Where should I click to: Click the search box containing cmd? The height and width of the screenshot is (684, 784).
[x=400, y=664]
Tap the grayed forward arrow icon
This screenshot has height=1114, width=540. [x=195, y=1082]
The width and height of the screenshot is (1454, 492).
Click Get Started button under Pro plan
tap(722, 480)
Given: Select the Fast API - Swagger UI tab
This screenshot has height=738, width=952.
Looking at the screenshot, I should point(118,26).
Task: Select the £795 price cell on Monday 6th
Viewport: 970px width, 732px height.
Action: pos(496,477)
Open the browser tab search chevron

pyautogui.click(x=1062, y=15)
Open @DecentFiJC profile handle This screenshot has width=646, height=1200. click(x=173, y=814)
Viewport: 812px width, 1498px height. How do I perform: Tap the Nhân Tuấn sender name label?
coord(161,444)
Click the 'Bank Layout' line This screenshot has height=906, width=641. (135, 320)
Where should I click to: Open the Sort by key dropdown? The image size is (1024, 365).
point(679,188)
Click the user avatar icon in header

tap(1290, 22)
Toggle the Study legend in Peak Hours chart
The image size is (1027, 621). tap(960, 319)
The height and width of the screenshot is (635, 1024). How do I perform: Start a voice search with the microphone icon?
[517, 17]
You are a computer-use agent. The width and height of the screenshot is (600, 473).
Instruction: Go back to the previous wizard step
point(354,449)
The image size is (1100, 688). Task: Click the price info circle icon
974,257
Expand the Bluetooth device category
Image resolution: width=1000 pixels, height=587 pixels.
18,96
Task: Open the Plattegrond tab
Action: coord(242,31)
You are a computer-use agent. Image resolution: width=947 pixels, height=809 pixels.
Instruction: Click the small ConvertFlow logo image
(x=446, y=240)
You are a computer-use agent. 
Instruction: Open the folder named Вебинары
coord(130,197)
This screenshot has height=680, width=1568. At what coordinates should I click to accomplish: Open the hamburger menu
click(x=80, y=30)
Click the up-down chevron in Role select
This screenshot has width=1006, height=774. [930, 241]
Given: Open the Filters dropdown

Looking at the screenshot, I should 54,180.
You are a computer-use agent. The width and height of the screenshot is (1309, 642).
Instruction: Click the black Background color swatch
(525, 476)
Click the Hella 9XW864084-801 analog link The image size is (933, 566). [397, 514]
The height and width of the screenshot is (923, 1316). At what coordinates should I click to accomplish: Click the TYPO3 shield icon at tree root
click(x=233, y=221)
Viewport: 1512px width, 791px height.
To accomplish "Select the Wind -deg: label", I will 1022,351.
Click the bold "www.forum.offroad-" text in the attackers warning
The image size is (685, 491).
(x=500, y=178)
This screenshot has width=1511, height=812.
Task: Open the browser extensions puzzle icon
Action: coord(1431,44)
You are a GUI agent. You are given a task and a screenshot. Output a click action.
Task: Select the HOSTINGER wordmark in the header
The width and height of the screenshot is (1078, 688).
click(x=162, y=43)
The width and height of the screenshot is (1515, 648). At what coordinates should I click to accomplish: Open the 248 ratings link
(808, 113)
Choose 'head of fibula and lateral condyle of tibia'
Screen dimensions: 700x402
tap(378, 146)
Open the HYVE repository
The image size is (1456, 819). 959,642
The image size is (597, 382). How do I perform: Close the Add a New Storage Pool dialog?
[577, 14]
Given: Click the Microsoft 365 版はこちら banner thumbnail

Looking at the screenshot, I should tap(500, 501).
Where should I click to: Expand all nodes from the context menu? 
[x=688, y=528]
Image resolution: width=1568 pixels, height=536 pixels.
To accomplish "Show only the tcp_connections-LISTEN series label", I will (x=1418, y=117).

========================================================================

Please rewrite the listing above with "hamburger menu" changed to "navigation menu" and everything else left as it is.

Where should I click to: Click the search box containing cmd? The height and width of the screenshot is (684, 784).
[x=400, y=664]
Tap the grayed forward arrow icon
This screenshot has height=1114, width=540. [x=195, y=1082]
The width and height of the screenshot is (1454, 492).
Click Get Started button under Pro plan
tap(722, 480)
Given: Select the Fast API - Swagger UI tab
This screenshot has height=738, width=952.
Looking at the screenshot, I should point(118,26).
Task: Select the £795 price cell on Monday 6th
Viewport: 970px width, 732px height.
Action: pos(496,477)
Open the browser tab search chevron

pyautogui.click(x=1062, y=15)
Open @DecentFiJC profile handle This screenshot has width=646, height=1200. click(x=173, y=814)
Viewport: 812px width, 1498px height. How do I perform: Tap the Nhân Tuấn sender name label?
coord(161,444)
Click the 'Bank Layout' line This screenshot has height=906, width=641. (135, 320)
Where should I click to: Open the Sort by key dropdown? The image size is (1024, 365).
point(679,188)
Click the user avatar icon in header

tap(1290, 22)
Toggle the Study legend in Peak Hours chart
The image size is (1027, 621). tap(960, 319)
The height and width of the screenshot is (635, 1024). How do I perform: Start a voice search with the microphone icon?
[517, 17]
You are a computer-use agent. The width and height of the screenshot is (600, 473).
Instruction: Go back to the previous wizard step
point(354,449)
The image size is (1100, 688). Task: Click the price info circle icon
974,257
Expand the Bluetooth device category
Image resolution: width=1000 pixels, height=587 pixels.
18,96
Task: Open the Plattegrond tab
Action: coord(242,31)
You are a computer-use agent. Image resolution: width=947 pixels, height=809 pixels.
Instruction: Click the small ConvertFlow logo image
(x=446, y=240)
You are a computer-use agent. 
Instruction: Open the folder named Вебинары
coord(130,197)
This screenshot has height=680, width=1568. At what coordinates should I click to accomplish: Open the navigation menu
click(x=80, y=30)
Click the up-down chevron in Role select
This screenshot has width=1006, height=774. [930, 241]
Given: Open the Filters dropdown

Looking at the screenshot, I should 54,180.
You are a computer-use agent. The width and height of the screenshot is (1309, 642).
Instruction: Click the black Background color swatch
(525, 476)
Click the Hella 9XW864084-801 analog link The image size is (933, 566). [397, 514]
The height and width of the screenshot is (923, 1316). At what coordinates should I click to accomplish: Click the TYPO3 shield icon at tree root
click(x=233, y=221)
Viewport: 1512px width, 791px height.
To accomplish "Select the Wind -deg: label", I will 1022,351.
Click the bold "www.forum.offroad-" text in the attackers warning
The image size is (685, 491).
(x=500, y=178)
This screenshot has width=1511, height=812.
Task: Open the browser extensions puzzle icon
Action: coord(1431,44)
You are a GUI agent. You are given a task and a screenshot. Output a click action.
Task: Select the HOSTINGER wordmark in the header
The width and height of the screenshot is (1078, 688).
click(x=162, y=43)
The width and height of the screenshot is (1515, 648). At what coordinates should I click to accomplish: Open the 248 ratings link
(808, 113)
Choose 'head of fibula and lateral condyle of tibia'
Screen dimensions: 700x402
tap(378, 146)
Open the HYVE repository
The image size is (1456, 819). 959,642
The image size is (597, 382). How do I perform: Close the Add a New Storage Pool dialog?
[577, 14]
Given: Click the Microsoft 365 版はこちら banner thumbnail

Looking at the screenshot, I should tap(500, 501).
Where should I click to: Expand all nodes from the context menu? 
[x=688, y=528]
Image resolution: width=1568 pixels, height=536 pixels.
To accomplish "Show only the tcp_connections-LISTEN series label", I will (x=1418, y=117).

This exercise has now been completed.